=== Section Start ===

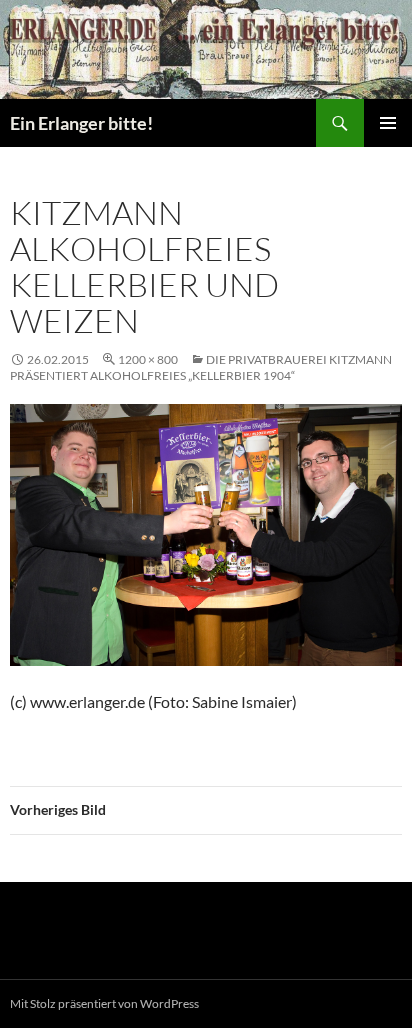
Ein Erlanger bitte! (81, 123)
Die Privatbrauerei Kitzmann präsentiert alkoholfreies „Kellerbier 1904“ (201, 367)
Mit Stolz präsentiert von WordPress (104, 1003)
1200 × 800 (148, 359)
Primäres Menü (388, 123)
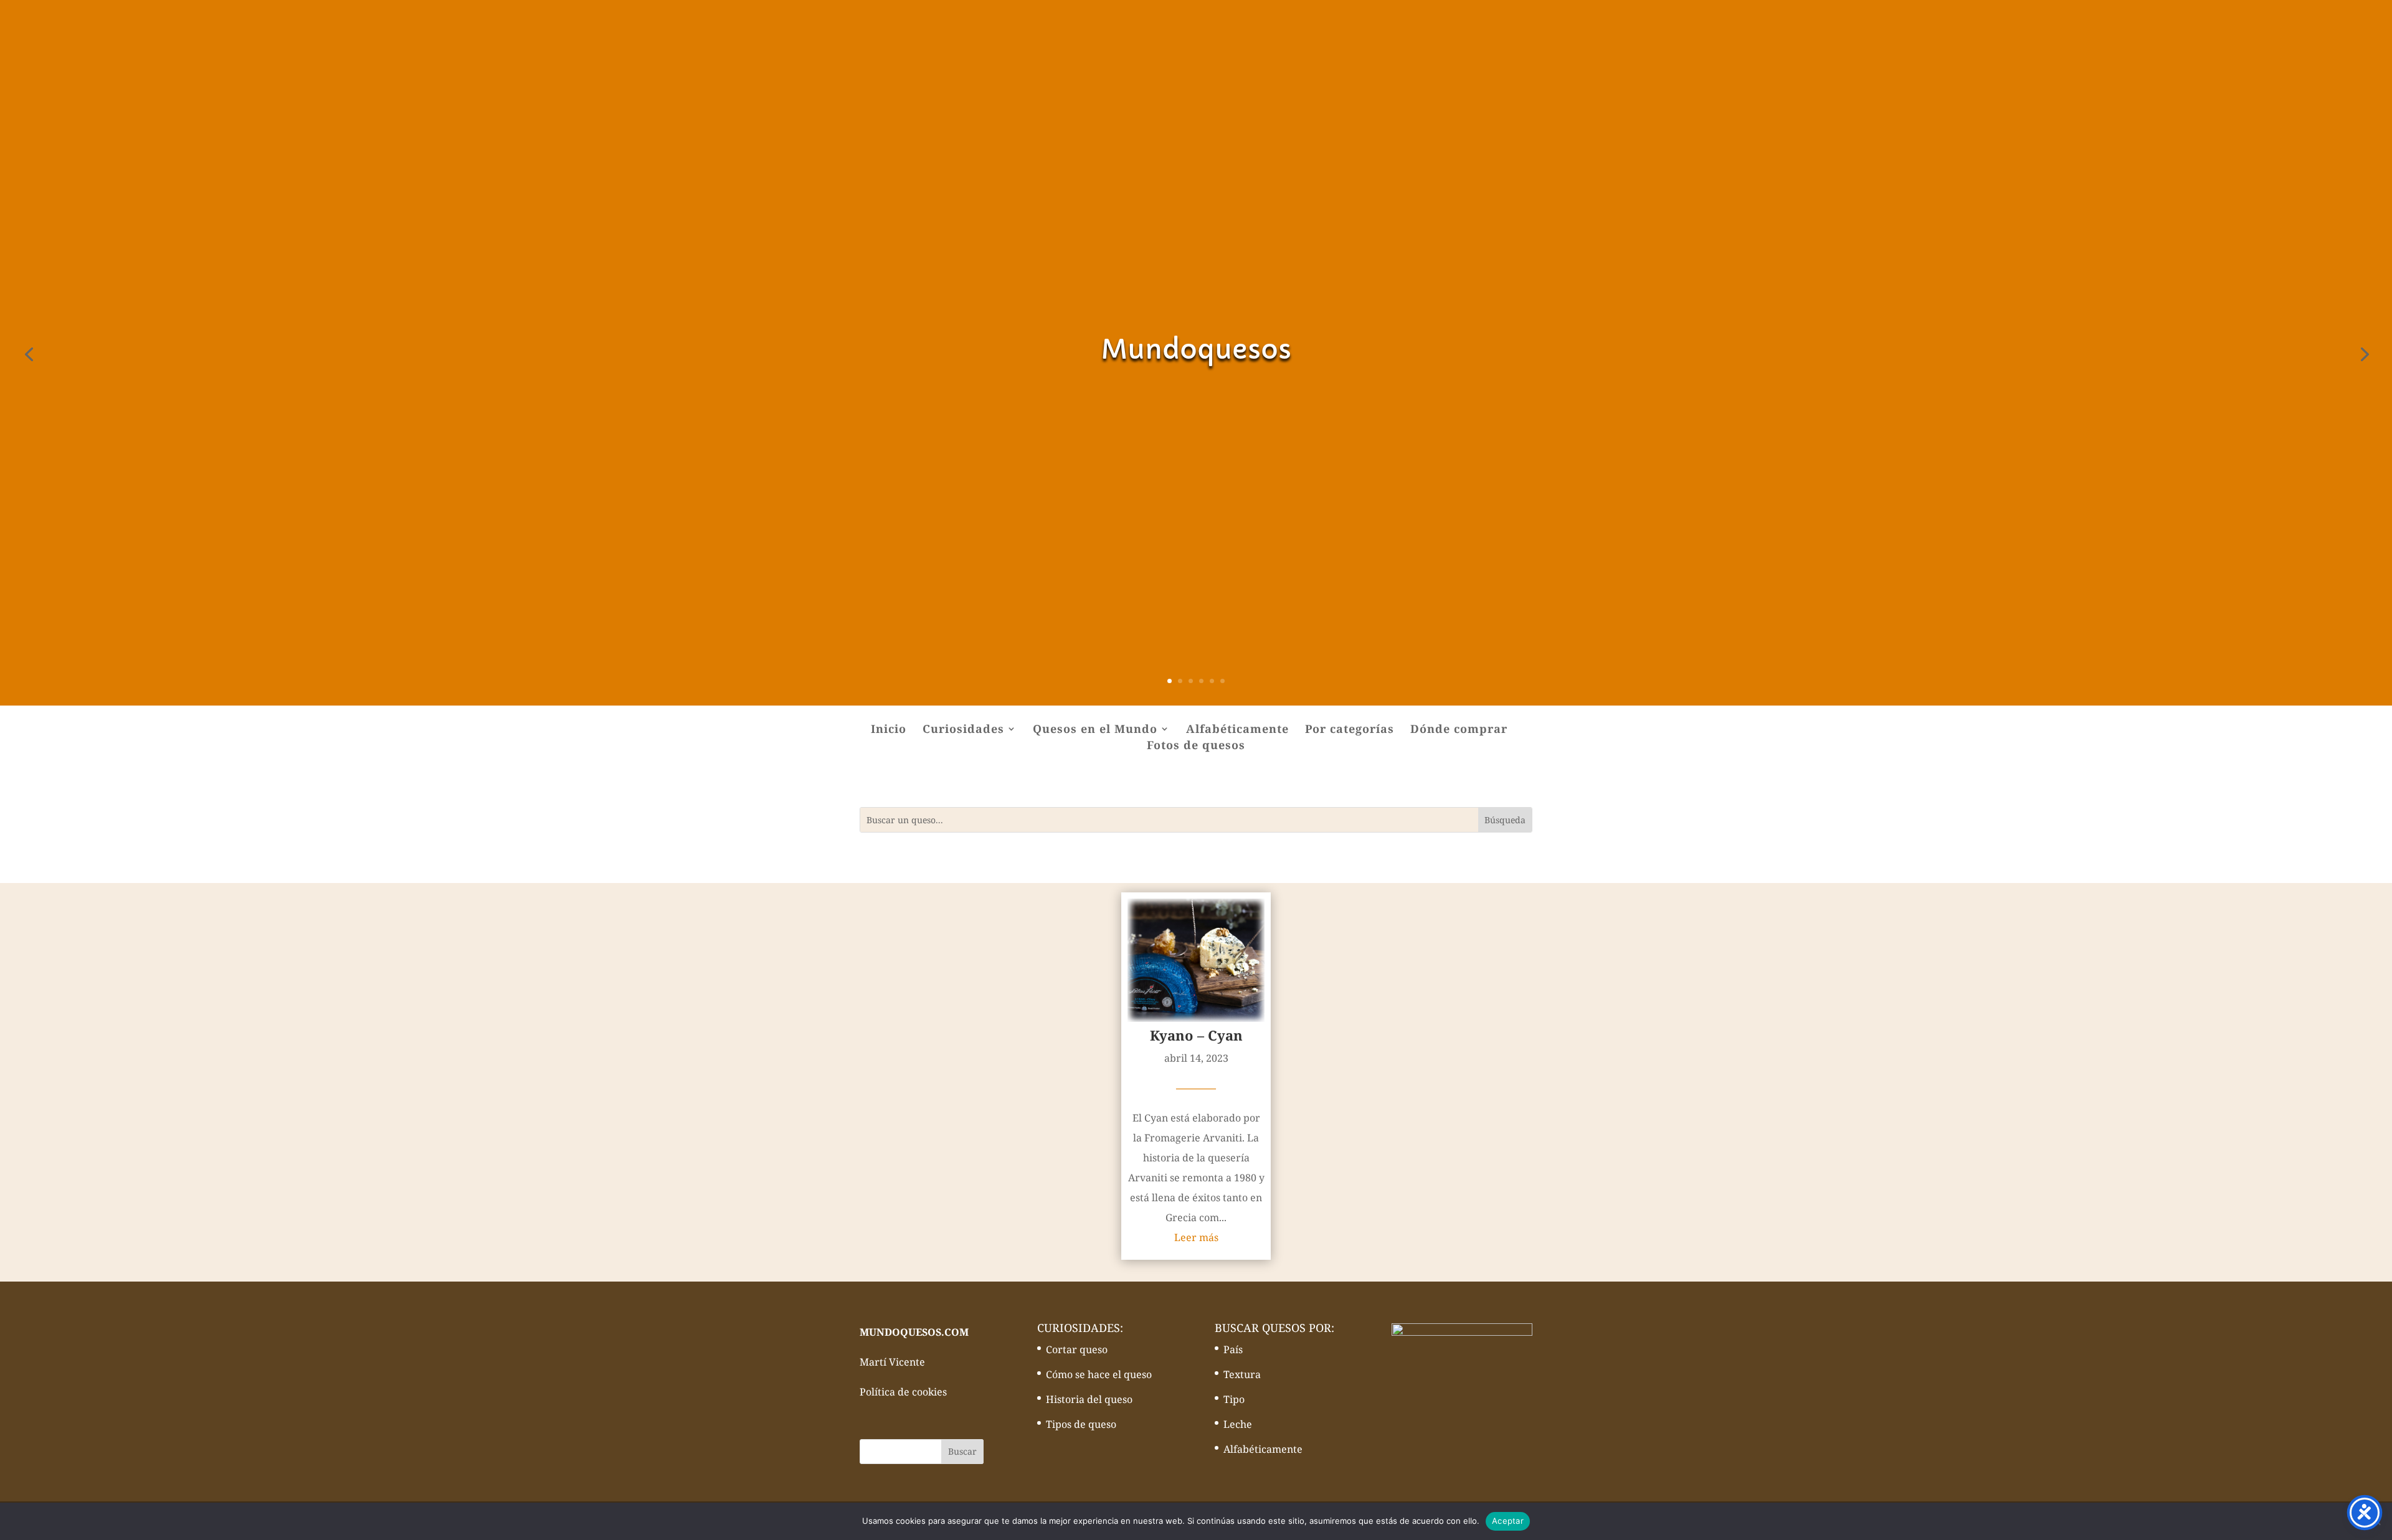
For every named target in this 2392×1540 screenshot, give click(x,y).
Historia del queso (1089, 1399)
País (1233, 1349)
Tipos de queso (1081, 1424)
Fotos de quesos (1196, 746)
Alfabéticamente (1237, 730)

=== Section End ===

EXERCISE PROMPT: Find how many lines of the material carry the string "präsentiert". Only the number should be in the answer.

RESULT BELOW: 2